Yes: a fairly significant amount of work had to take place in the run-up to the TCA being agreed, as has been the case since 1 January. There has been a lot of work on deficiency fixing in transposing EU law into domestic legislation. That has been a mammoth task, spanning a number of policy and operational areas.
As I mentioned earlier, there are 86 powers that we need to assess and work through, but we hope not to have to rely on them in the longer term. About 500 obligations have also been transferred across from the European Commission or member states, which vary in complexity. Although we might already be undertaking some of the obligations—such as licensing—others will be substantially new with regard to how we do things.
There have been significant implications for resourcing our teams. You picked up on the issues relating to trade.

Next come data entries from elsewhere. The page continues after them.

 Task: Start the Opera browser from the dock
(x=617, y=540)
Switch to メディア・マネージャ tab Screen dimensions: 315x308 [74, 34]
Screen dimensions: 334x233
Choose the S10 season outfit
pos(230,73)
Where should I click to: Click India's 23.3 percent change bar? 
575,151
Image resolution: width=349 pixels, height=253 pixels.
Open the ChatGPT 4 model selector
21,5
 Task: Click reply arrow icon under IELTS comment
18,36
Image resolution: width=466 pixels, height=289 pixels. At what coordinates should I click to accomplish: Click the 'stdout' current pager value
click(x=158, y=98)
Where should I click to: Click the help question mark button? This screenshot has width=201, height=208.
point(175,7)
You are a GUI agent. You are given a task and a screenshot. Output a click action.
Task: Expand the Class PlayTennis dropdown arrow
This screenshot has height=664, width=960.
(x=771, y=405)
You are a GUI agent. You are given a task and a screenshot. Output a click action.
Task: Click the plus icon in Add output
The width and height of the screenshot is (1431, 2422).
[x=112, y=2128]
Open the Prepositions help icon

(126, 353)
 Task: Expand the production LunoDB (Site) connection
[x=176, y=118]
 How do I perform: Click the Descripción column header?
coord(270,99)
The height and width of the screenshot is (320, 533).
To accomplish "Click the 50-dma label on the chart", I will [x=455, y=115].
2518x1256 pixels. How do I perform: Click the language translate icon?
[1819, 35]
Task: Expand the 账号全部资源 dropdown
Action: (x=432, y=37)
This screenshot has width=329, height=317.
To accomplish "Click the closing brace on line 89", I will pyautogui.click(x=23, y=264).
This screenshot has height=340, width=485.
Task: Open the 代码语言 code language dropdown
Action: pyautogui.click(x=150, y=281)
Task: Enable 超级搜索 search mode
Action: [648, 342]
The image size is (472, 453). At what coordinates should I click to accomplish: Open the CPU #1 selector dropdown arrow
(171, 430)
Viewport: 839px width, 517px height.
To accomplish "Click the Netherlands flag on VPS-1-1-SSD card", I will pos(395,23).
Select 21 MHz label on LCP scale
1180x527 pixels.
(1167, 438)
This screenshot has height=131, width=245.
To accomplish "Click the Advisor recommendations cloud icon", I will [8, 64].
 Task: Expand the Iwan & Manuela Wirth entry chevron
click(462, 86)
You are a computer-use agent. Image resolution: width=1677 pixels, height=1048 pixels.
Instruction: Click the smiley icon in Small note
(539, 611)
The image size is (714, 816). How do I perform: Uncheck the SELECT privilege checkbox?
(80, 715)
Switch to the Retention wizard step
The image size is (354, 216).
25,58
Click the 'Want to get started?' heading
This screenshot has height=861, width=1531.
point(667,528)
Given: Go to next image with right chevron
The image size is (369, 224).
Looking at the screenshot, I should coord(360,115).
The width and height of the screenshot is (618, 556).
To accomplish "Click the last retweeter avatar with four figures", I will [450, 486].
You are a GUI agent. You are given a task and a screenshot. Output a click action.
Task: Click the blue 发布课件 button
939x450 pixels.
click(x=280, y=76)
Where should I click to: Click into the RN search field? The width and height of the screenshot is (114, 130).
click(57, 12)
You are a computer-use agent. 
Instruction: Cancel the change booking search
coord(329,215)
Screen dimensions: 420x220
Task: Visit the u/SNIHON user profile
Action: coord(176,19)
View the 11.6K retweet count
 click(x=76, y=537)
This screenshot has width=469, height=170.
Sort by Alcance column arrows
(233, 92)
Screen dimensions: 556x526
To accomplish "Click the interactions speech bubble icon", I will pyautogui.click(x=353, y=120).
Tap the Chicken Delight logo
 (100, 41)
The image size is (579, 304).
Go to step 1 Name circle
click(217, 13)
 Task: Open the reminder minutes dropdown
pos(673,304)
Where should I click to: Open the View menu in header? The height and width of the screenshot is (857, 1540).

Given that we are the starting point of the supply chain, there have been significant impacts on our operational teams, which have had to fill a gap in education and in supporting guidance. We have had to help people understand the changes to processes and the conditions that are now in place that allow EU vessels to operate in Scottish waters and that allow our vessels to operate in EU waters, including what it means to export products from Scotland to the EU, whether via Northern Ireland or elsewhere.
A significant amount of works needs to be done at pace to license EU vessels to allow them to work in Scottish waters, and the verification of UK vessels that are operating in EU waters had to be done for the first time. There are benefits to that—there is a level playing field; we are all working to the same conditions on licences—but it has been very new for the vessels that are operating.
We have also seen an increased need for controls and administration in relation to matters such as port state control, which has had a significant impact on the workload of our fisheries monitoring centre, which handles that, and on the time that it takes to deal with and provide those authorisations. There has also been a significant amount of reworking of applications, which has involved a lot of to-ing and fro-ing.
As you rightly highlighted, there has been an impact on our business due to seafood trades and the impact of the TCA on our ability to trade quickly and easily, and we have had to redeploy staff to provide support in that area. We have also had to support the administration of the seafood producers resilience fund to support the businesses that have been affected during the early period.
The impact has mainly been in relation to providing support and education, getting our heads around what it means for us as the authoriser and understanding the knock-on effects on other aspects of our work. In Marine Scotland, we have the benefit of being core Scottish Government, so we are close to some of the other groups to which things that are happening; we also have the policy and scientists sitting alongside us as the regulating body.
There have been significant increases in workload as we all try to understand what is going on. It is still early days.